Tuesday, May 10, 2011

"Control" of the Atchafalaya

The Control of NatureThe Control of Nature by John McPhee

My rating: 5 of 5 stars

Well, if you have read my reviews, you know my middle-class connection to the New Yorker and its writers. The majority of my favorites wrote for the magazine (or currently write for it) and I assume this has to do with my teen discovery of the Algonquin Circle and its writers, and their politics and way of life.
So, no surprise that John McPhee is another favorite..

I think I have read all of his books, and this one is obviously dear to my brain and heart, as it does an admirable job explaining the relationship of the Atchafalaya and the Mississippi rivers, and the future of regions that bend nature to its control.

You'll see my review of John Barry's Rising Tide in my list which to me is the best work on the control of the Mississippi River.
So read that if you want to know what's happening in the middle of the country (and remind yourself why New Orleans must exist on one level- to maintain control and use of the river. You're welcome.)

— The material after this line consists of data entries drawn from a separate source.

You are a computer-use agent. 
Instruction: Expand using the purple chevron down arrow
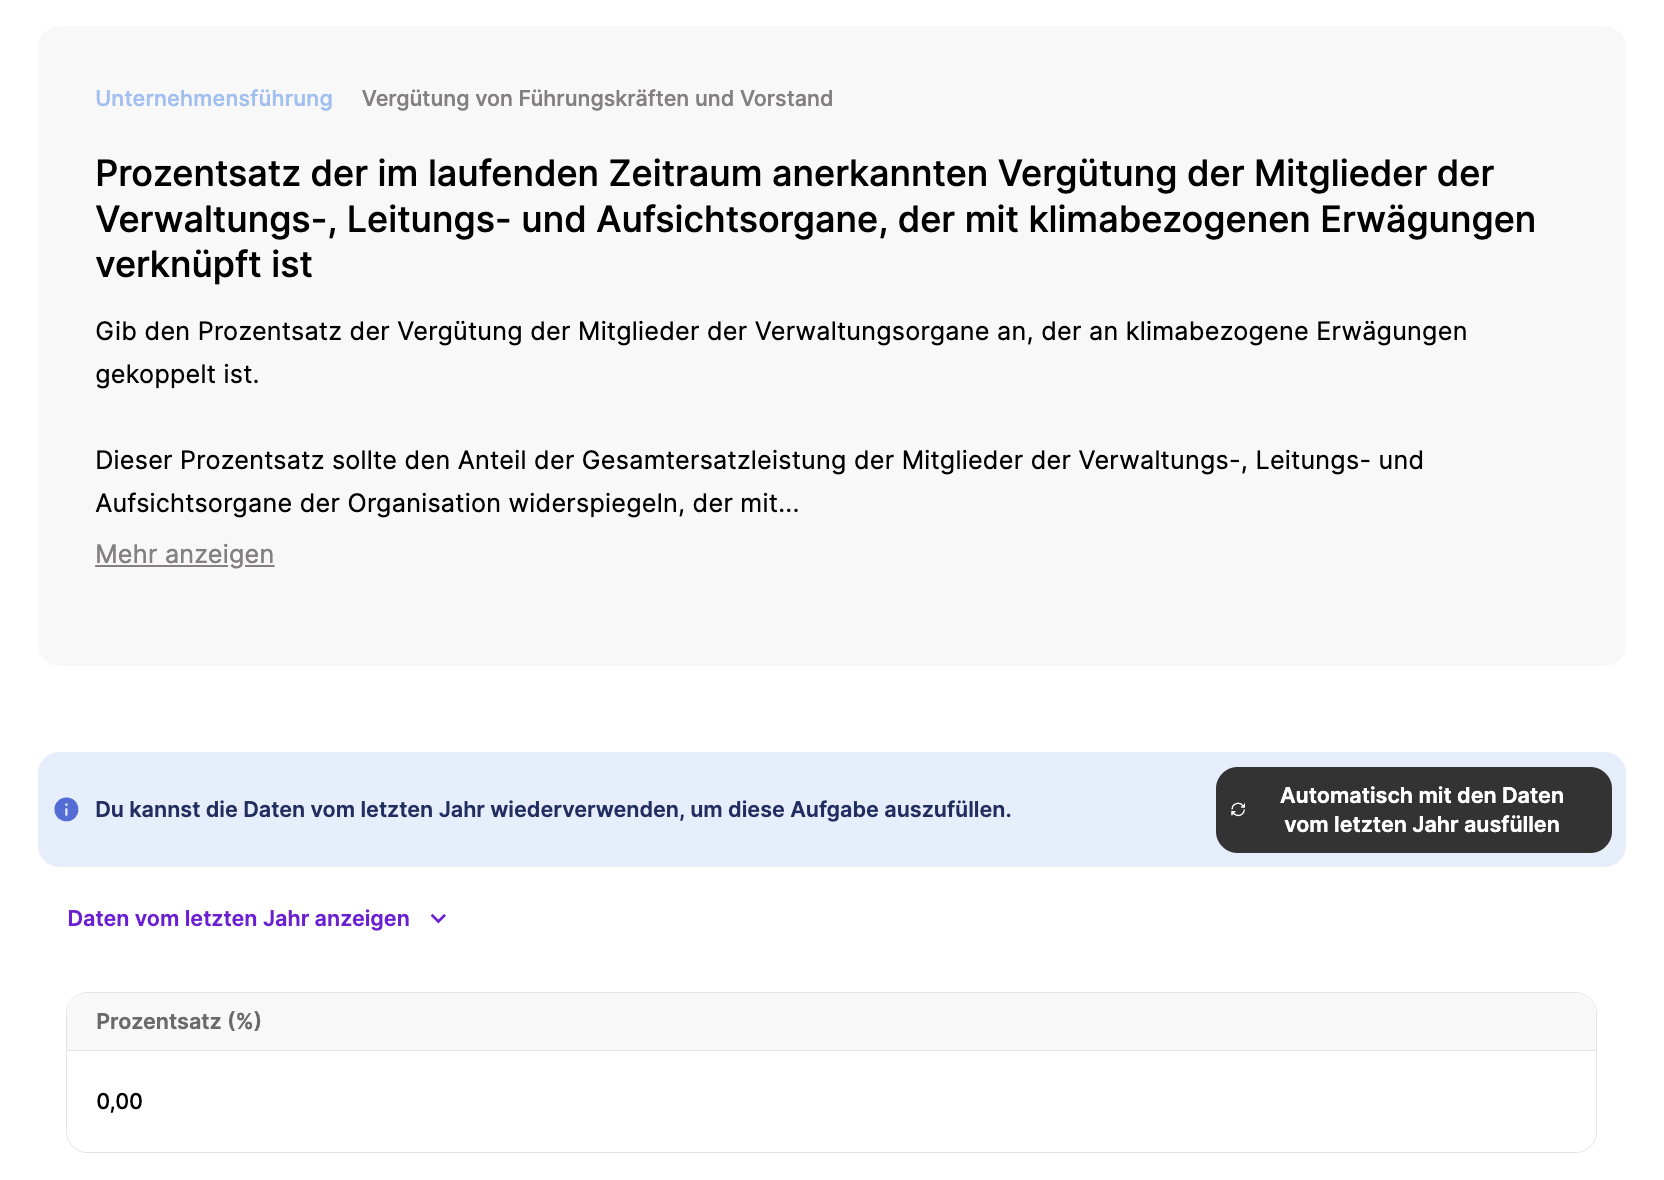tap(438, 919)
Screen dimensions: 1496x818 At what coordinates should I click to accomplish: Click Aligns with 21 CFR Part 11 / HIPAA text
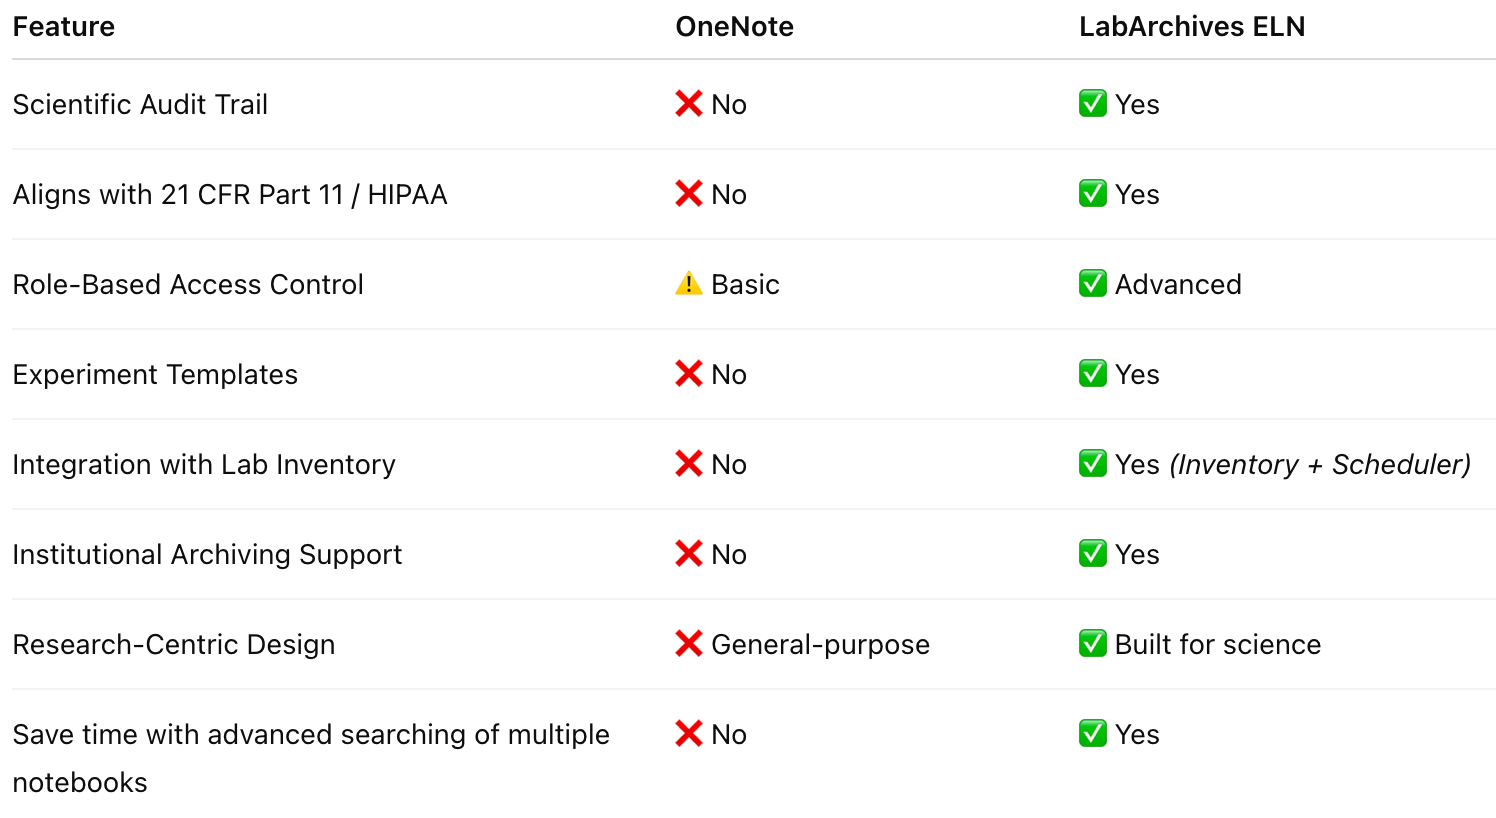pos(230,195)
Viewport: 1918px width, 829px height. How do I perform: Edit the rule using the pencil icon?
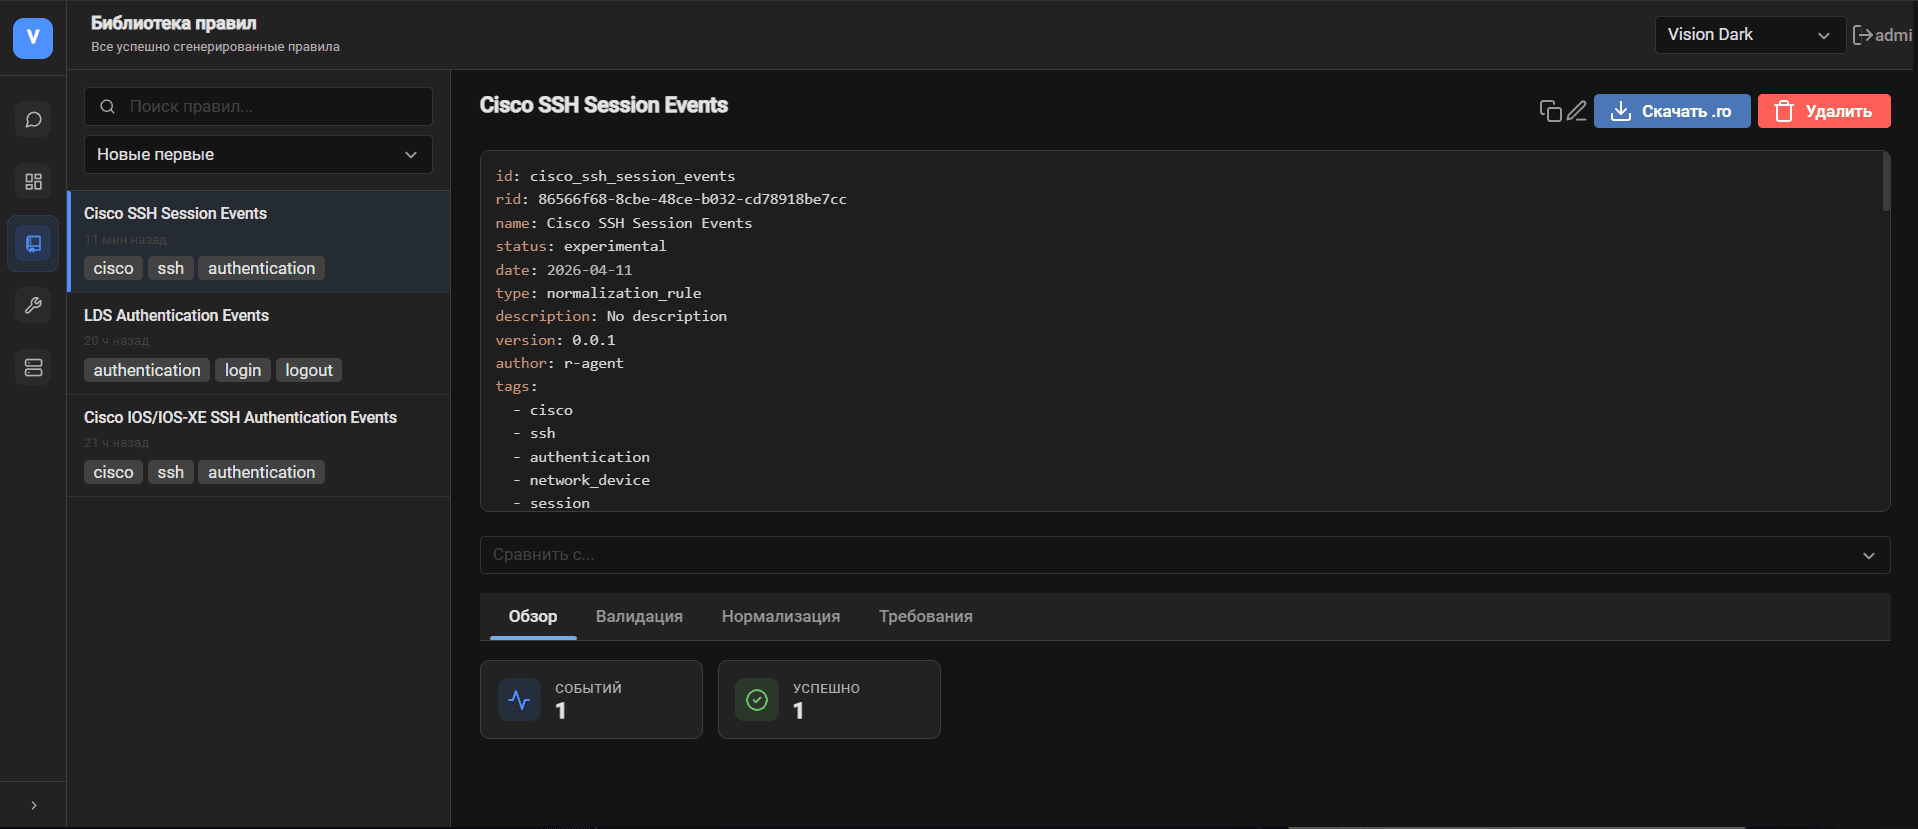tap(1577, 111)
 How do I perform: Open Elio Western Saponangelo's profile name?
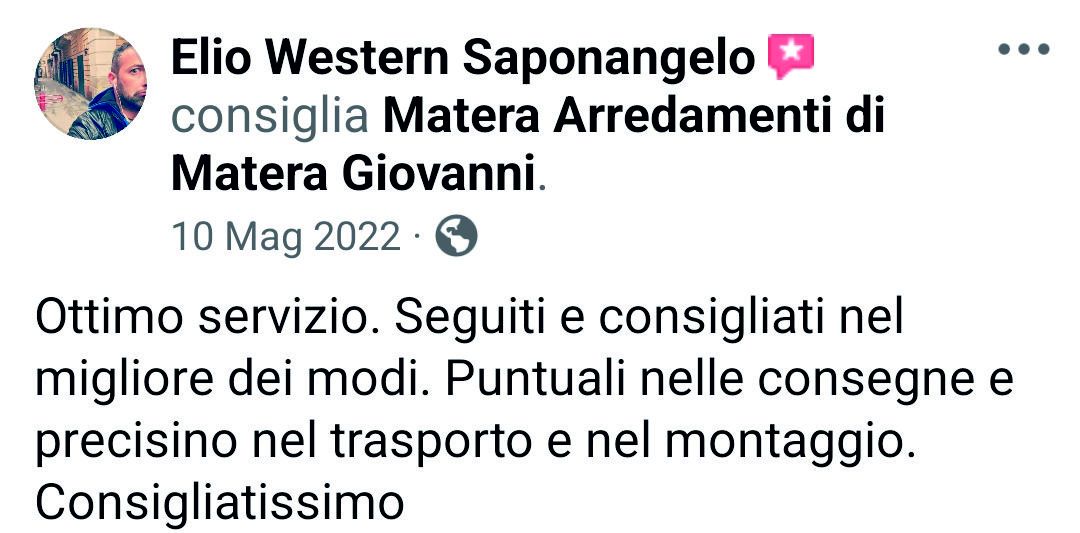click(463, 58)
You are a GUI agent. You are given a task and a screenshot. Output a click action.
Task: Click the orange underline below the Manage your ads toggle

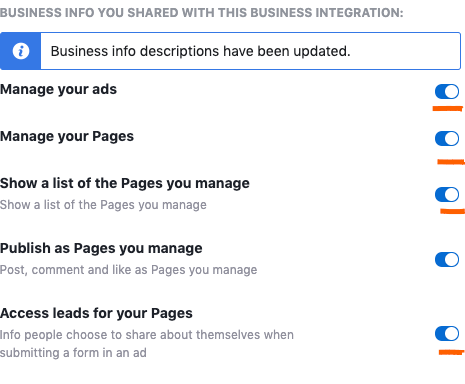(x=448, y=108)
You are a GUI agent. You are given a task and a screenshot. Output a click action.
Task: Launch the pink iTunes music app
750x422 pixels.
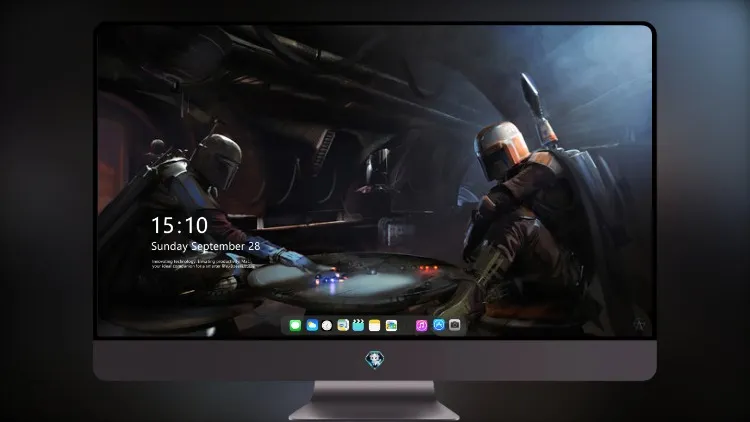click(421, 325)
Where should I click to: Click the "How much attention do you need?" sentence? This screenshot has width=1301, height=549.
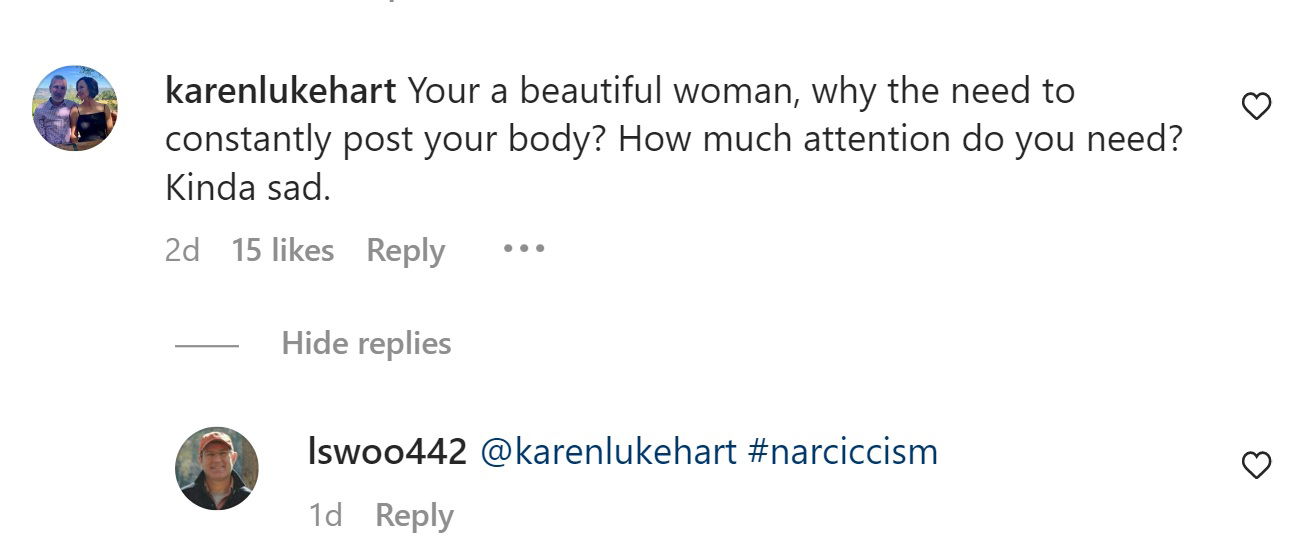pyautogui.click(x=900, y=139)
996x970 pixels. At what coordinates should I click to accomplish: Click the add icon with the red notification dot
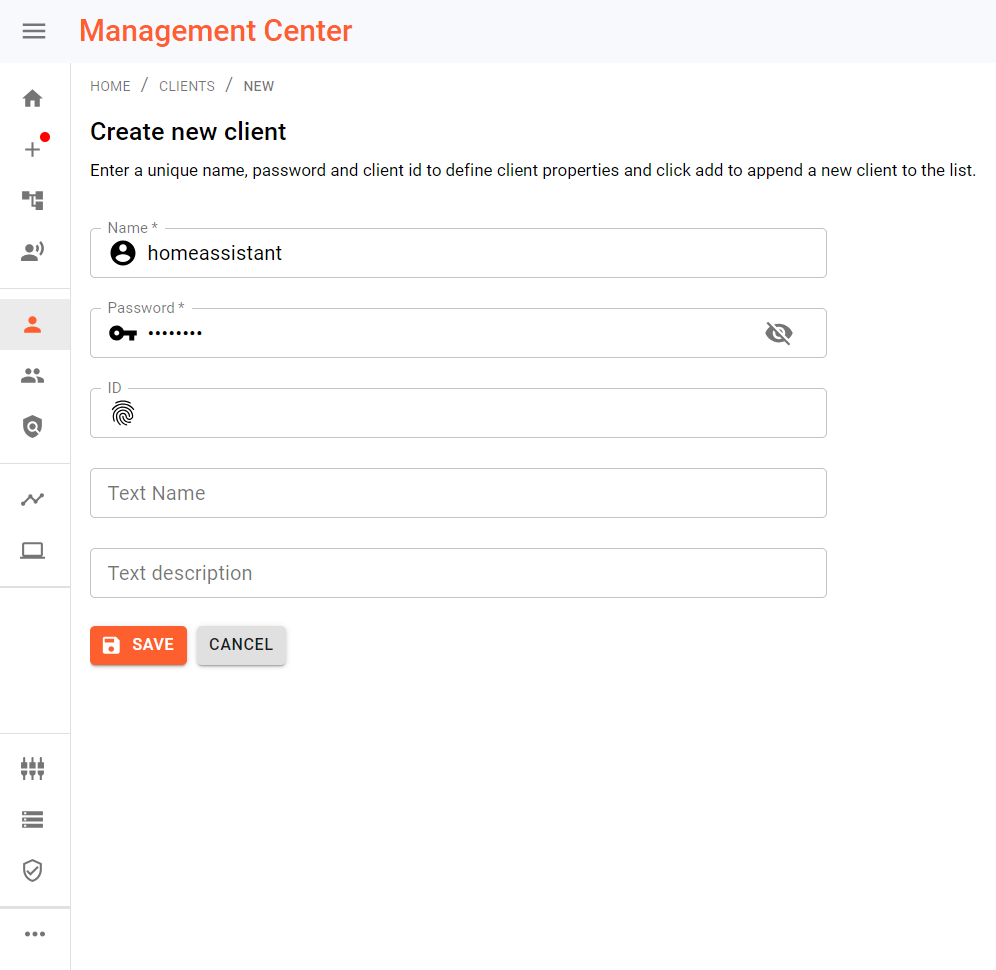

And then take time to learn about the Atchafalaya Basin. In order to understand what the life of the Mississippi is about, you have to understand its sister, the Atchafalaya River. Our state IS more than New Orleans; it's a system of waterways and sustainable entrepreneurs that use the waterways to supply the shipping and the fisheries that sustain much of the entire U.S.

View all my reviews

Here is a direct link to the article: article in New Yorker
Here is the part that has stuck in my mind all of these years and is there again now:

“Those professors at L.S.U. say that whatever we do we’re going to lose the system,” he remarked one day at Old River, and, after a pause, added, “Maybe they’re right.” His voice had the sound of water over rock. In pitch, it was lower than a helicon tuba. Better to hear him indoors, in his operations office, away from the structure’s competing thunders. “Maybe they’re right,” he repeated. “We feel that we can hold the river. We’re going to try. Whenever you try to control nature, you’ve got one strike against you.”